¿Y si Jesús nos invitara a desayunar como a Pedro, en la playa, de madrugada, con el fuego y el pan listos y los pescados friendo en aceite?
Seguro que como Pedro, nos acobardáramos y vacilara nuestro paso hasta llegar donde El. Nos postraríamos impresionados por tanta bondad y magnanimidad.
Yo tendría vergüenza por mis tontos pecados y egoísmos, por la maldad que hizo que El muriera en la Cruz. Quisiera llorar a sus pies al recordar mis tristezas, le preguntaría por mi mamá y le contaría mi vida y mi amor, y lo linda que es mi vida gracias al amor, y gracias a mi familia, a mi papa y mis amigos, y todo lo que de seguro El conoce hasta el mínimo detalle.
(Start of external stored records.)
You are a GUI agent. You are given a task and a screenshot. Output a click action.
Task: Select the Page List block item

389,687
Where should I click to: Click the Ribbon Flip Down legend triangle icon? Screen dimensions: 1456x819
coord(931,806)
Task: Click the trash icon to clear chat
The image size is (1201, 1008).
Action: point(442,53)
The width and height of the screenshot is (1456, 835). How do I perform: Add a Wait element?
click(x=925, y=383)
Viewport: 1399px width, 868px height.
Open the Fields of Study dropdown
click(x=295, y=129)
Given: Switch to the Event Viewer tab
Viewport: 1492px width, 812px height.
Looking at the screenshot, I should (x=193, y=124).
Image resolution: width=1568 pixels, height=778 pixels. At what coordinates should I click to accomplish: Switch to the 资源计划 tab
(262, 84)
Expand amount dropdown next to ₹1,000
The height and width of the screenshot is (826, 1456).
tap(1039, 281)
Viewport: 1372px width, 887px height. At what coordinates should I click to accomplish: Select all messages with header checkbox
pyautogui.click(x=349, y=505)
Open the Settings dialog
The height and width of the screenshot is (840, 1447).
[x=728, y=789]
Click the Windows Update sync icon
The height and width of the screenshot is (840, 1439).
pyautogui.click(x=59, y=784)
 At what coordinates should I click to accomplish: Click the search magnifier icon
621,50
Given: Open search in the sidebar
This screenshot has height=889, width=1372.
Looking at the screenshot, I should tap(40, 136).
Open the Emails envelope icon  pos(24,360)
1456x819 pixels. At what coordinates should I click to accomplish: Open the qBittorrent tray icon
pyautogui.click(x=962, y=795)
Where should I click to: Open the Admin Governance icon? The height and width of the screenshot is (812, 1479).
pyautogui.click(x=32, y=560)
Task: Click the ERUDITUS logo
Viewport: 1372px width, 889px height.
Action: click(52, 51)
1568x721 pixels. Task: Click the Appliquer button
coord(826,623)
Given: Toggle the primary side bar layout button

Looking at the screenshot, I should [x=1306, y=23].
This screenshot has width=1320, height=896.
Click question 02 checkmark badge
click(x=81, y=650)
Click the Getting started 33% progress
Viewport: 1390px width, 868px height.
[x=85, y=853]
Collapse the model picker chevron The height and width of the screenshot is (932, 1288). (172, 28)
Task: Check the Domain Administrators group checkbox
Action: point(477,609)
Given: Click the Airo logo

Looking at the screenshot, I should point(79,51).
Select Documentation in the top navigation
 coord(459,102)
No creo que podríamos desayunar pero al instante recapacitaríamos porque este alimento debe ser mejor que el Maná y sus manos lo han tocado y preparado. No es sólo el hecho de complacer al Anfitrión sino que es querer con interés, casi desesperación esa comida divina. Y probamos con la garganta cerrada por el llanto todavía incontenible, y recordamos que Jesús nos dejo su Cuerpo y Sangre en la eucaristía y que ese alimento es aun más sagrado y potente que el que estamos por probar.
Un sabor delicioso y un deseo de que nunca se acabe ese instante de vapor celestial. No hay como despegar los ojos de El.
Gracias Señor.
Hasta ahora Jesús no ha dicho nada y sin embargo con su mirada y su sonrisa y -¿puede ser posible?- sus ojos llenos de lágrimas de alegría- nos ha dicho todo.